The discussion dove into the convenience and availability of fast food and the fact that people are spending more time seated at a desk at their jobs and on their butts while they commute in their car.
I can't argue with these reasons.
But as I listened to the podcast host and his guest discuss this topic, it felt a bit too surface-level. The problem goes deeper than that.
The problem is comfort.
Over the last 70 years we have poured our physical and mental energies into trying to create comfort in our lives.
I think its fair to say that since World War II ended, most of our technological advances have focused on making everyday life easier.
Microwaves. iPhones. Drive-thru restaurants. Email. Commercial air travel. Amazon.com. We've even modified our food to make it easier to grow with as little intervention as possible.
We barely have to leave the house if we want something. We no longer have to work our bodies to grow or raise our own food — heck, we don't even have to cook our own food if we don't want to.
70 years ago — and in some cases even just 30 years ago — if you wanted something, you either had to get up, get out, and go get it, or you had to make it/build it/create it yourself. In many instances, your life depended on you physically working hard just to get the basics.
Convenience and comfort have dominated our thoughts and actions, and along the way, we as a society in total never committed to replacing the physical work that life demanded of us 70 years ago.
In my grandparents' old photos, I rarely see an overweight person. Both of my grandfathers fought in WWII and were strapping young men, strong as all get-out, and worked hard with their bodies all their lives. And they both lived to be over 90 years old.
And now? Well, just last month, it was reported that life expectancy in the U.S. dropped for the second year in a row. The average life expectancy in the U.S. is 78.6 years, and nearly all of the top 10 leading causes of death — heart disease, cancer, chronic lower respiratory disease, stroke, diabetes, influenza and pneumonia, and kidney disease — can be attributed to poor physical fitness.
Ok, Ok. You get the point. So what's THE point?

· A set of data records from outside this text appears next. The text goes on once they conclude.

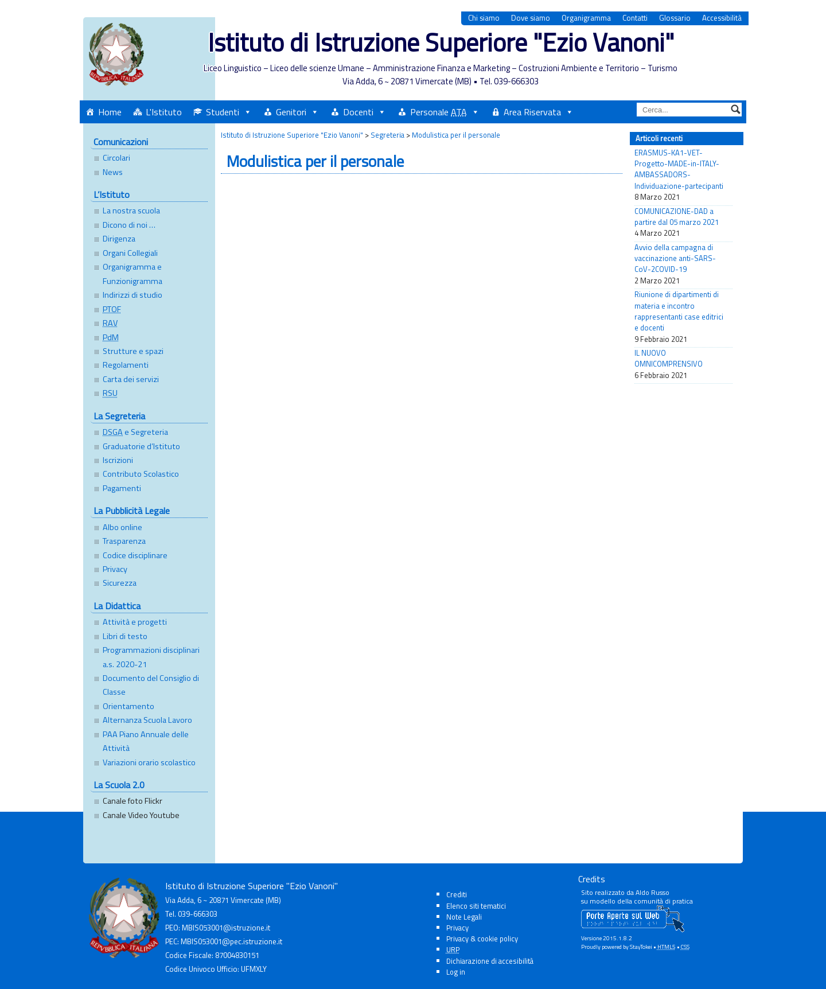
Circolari (116, 157)
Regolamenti (126, 365)
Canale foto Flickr (132, 801)
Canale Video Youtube (141, 815)
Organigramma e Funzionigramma (132, 273)
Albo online (122, 527)
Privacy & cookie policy (482, 938)
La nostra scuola (131, 210)
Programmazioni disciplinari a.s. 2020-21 (151, 657)
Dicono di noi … (129, 225)
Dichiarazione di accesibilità (489, 961)
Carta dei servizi (131, 379)
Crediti (456, 894)
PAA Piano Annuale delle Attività (146, 741)
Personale (438, 112)
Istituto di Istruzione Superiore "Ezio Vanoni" (441, 42)
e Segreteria (135, 432)
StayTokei (641, 947)
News (113, 172)
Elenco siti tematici (476, 906)
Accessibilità (722, 18)
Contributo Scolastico (141, 474)
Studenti (222, 112)
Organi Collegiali (130, 253)
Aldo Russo (652, 892)
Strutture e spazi (133, 351)
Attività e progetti (135, 622)
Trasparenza (124, 541)
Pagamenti (122, 488)
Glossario (675, 18)
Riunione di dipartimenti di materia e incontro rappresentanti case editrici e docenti (678, 311)
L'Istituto (164, 112)
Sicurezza (120, 583)
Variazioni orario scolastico (149, 762)
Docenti (358, 112)
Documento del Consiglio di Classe (151, 685)
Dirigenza (119, 238)
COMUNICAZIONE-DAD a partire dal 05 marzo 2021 (676, 217)
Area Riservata (532, 112)
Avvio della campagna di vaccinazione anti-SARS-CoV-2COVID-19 (675, 258)
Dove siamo (530, 18)
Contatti (635, 18)
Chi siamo (484, 18)
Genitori (291, 112)
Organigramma (586, 18)
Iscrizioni (118, 460)
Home (110, 112)
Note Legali (464, 916)
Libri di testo (125, 636)
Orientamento (128, 706)
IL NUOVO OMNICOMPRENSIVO (668, 358)
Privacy (115, 569)
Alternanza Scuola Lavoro (147, 720)
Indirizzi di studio (132, 295)
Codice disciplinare (135, 555)
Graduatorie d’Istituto (141, 446)
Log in (455, 972)
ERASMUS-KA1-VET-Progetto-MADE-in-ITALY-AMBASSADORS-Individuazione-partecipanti (678, 169)
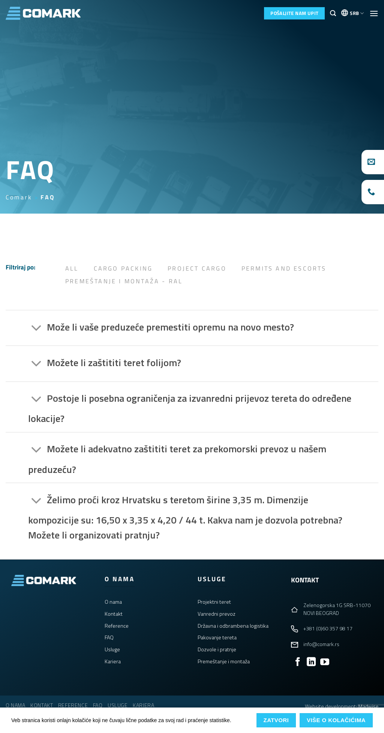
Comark (19, 197)
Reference (117, 626)
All (72, 268)
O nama (113, 602)
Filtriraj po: (20, 267)
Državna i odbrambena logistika (233, 626)
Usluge (112, 649)
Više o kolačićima (336, 720)
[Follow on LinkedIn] (311, 662)
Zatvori (276, 720)
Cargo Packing (123, 268)
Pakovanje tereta (217, 637)
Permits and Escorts (284, 268)
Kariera (113, 661)
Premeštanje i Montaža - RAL (124, 281)
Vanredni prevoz (217, 614)
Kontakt (114, 614)
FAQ (109, 637)
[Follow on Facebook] (297, 662)
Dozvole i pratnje (217, 649)
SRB (357, 13)
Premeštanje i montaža (224, 661)
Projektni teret (214, 602)
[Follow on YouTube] (324, 662)
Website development (330, 706)
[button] (333, 13)
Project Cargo (197, 268)
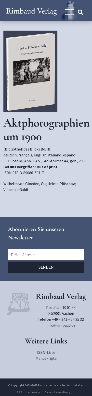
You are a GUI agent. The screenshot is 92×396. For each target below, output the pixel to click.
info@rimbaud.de (60, 325)
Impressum (33, 392)
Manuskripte (46, 358)
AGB (19, 392)
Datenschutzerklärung (57, 392)
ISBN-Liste (46, 352)
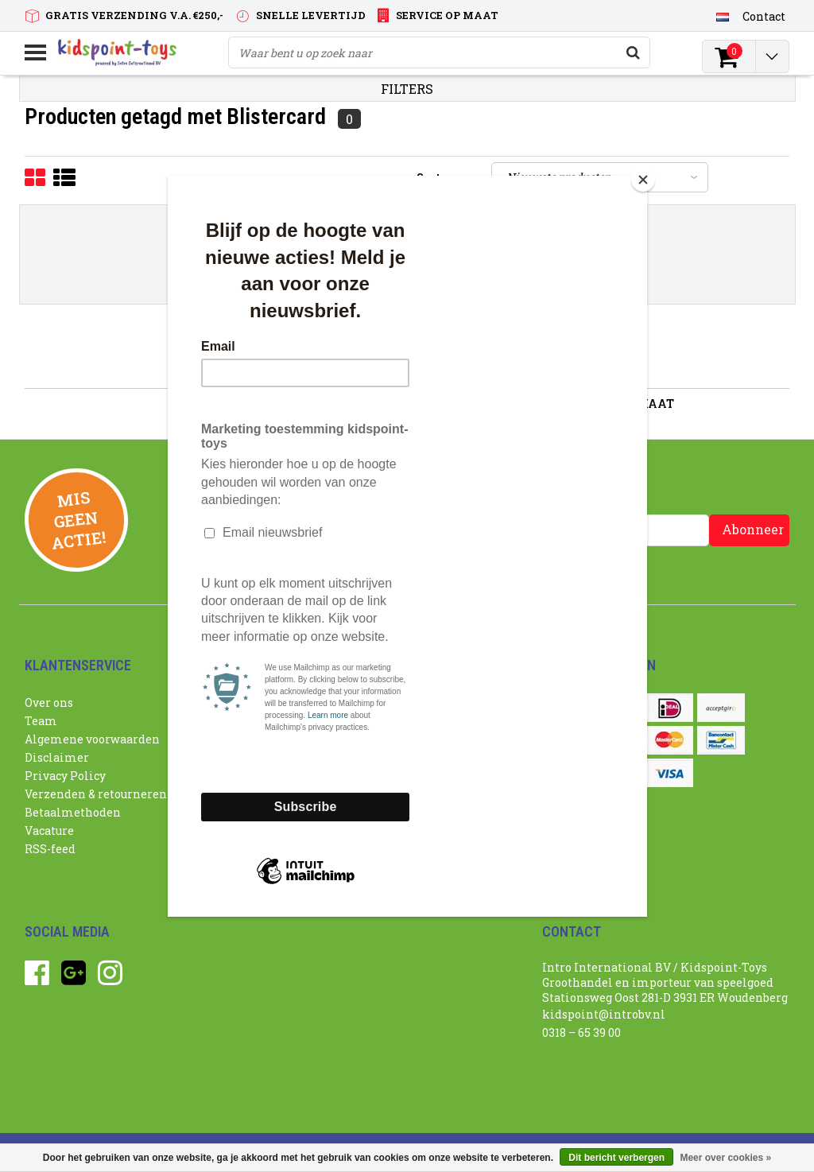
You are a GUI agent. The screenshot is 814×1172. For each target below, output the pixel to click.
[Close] (643, 180)
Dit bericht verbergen (616, 1157)
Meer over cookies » (725, 1157)
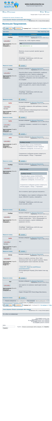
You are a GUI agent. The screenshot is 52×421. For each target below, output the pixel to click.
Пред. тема (40, 31)
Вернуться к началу (7, 65)
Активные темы (19, 17)
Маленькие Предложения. (14, 24)
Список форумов (7, 19)
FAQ (42, 12)
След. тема (46, 31)
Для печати (6, 31)
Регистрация (11, 12)
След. (50, 28)
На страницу (44, 28)
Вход (5, 12)
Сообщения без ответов (8, 17)
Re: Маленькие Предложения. (37, 68)
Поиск (47, 12)
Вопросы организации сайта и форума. (21, 19)
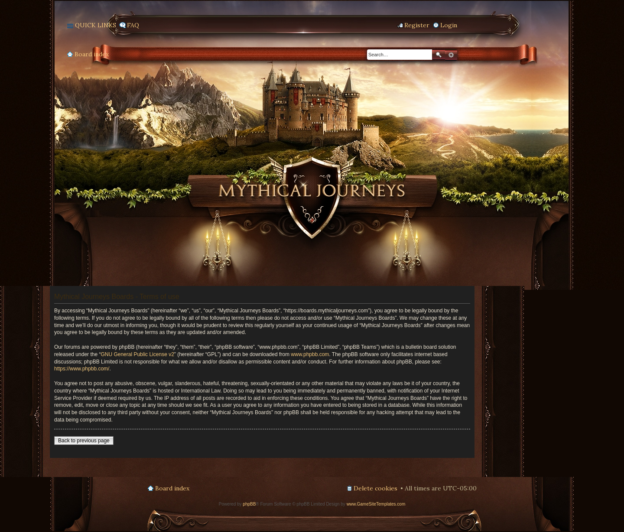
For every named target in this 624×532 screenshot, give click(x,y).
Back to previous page (84, 441)
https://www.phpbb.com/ (81, 369)
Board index (92, 54)
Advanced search (451, 55)
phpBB (249, 504)
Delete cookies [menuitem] (375, 488)
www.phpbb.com (310, 354)
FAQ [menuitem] (133, 25)
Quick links (95, 25)
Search (438, 54)
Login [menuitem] (448, 25)
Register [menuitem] (416, 25)
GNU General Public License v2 (137, 354)
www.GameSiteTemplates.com (376, 504)
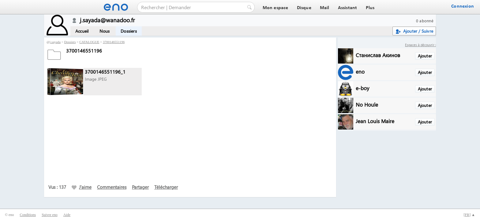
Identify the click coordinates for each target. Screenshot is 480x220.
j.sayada (55, 42)
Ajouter (425, 56)
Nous (104, 31)
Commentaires (111, 187)
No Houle (367, 104)
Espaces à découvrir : (420, 44)
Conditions (28, 215)
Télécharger (166, 187)
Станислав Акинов (378, 54)
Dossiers (129, 31)
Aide (66, 215)
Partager (140, 187)
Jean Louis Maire (375, 120)
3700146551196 (114, 42)
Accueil (81, 31)
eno (360, 71)
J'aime (82, 187)
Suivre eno (50, 215)
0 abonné (424, 20)
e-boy (362, 87)
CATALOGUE (89, 42)
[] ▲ (469, 215)
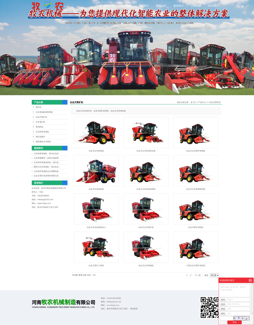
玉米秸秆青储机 (42, 132)
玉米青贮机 (40, 122)
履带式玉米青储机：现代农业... (47, 167)
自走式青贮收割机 (195, 227)
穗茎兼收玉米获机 (43, 142)
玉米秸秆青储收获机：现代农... (47, 162)
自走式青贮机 (41, 117)
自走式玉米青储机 (146, 265)
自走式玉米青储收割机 (195, 189)
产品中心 (202, 102)
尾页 (206, 275)
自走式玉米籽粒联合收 (146, 151)
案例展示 (179, 5)
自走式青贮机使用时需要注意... (47, 176)
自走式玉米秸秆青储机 (195, 151)
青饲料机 (39, 127)
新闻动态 (161, 5)
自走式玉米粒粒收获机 (146, 189)
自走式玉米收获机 (96, 151)
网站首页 (109, 5)
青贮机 (38, 107)
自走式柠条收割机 (96, 189)
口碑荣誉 (196, 5)
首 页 (193, 102)
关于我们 (126, 5)
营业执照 (134, 309)
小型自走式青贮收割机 (195, 265)
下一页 (198, 275)
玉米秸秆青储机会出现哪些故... (47, 171)
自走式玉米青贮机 (146, 227)
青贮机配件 (40, 137)
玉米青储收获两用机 (44, 112)
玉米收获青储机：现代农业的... (47, 153)
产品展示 (144, 5)
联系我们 (213, 5)
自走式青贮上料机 (96, 265)
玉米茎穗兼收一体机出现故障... (47, 158)
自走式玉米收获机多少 (96, 227)
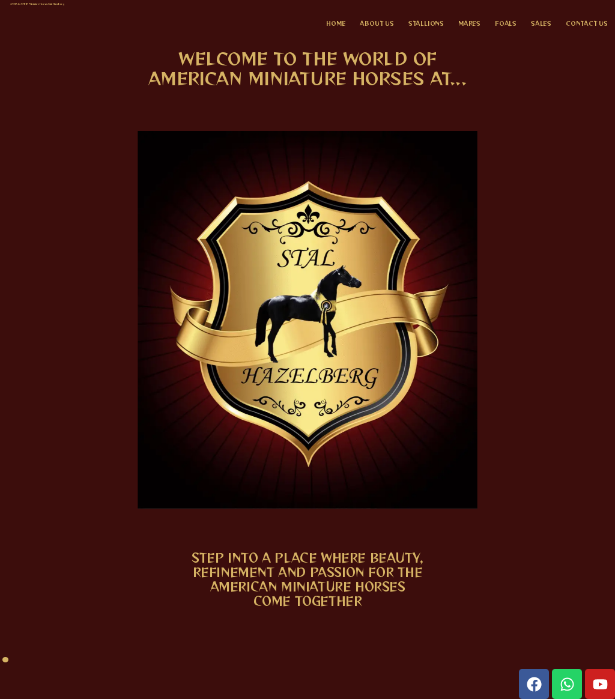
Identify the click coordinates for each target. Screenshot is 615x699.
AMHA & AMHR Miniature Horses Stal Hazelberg (37, 3)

I realize this might sound a bit nostalgic and like I'm wishing for the "good ol' days," but that's not the case. I love modern conveniences. I'm glad I no longer have to work to grow my own fruits and vegetables and raise my own meat and make my own clothes. I love ordering something off Amazon and getting it on my doorstep two days later.
But I am concerned that over the last 70 years or so, a vast majority of people replaced hard work for comfort without making it a point to supplement their daily routines with physical activities to keep their bodies healthy, fit and active. Now more than ever, we need the gym. We need exercise. We need physical fitness.
This, to me, is THE reason why more than 70 percent of the U.S. population is overweight and one-third is considered obese. This is why chronic, preventable diseases are killing us at younger and younger ages. This is why the term "dad bod" even exists.
It's not simply because fast food is more available. It's not simply because we sit at a computer for our job.
It's because we sought comfort over everything else.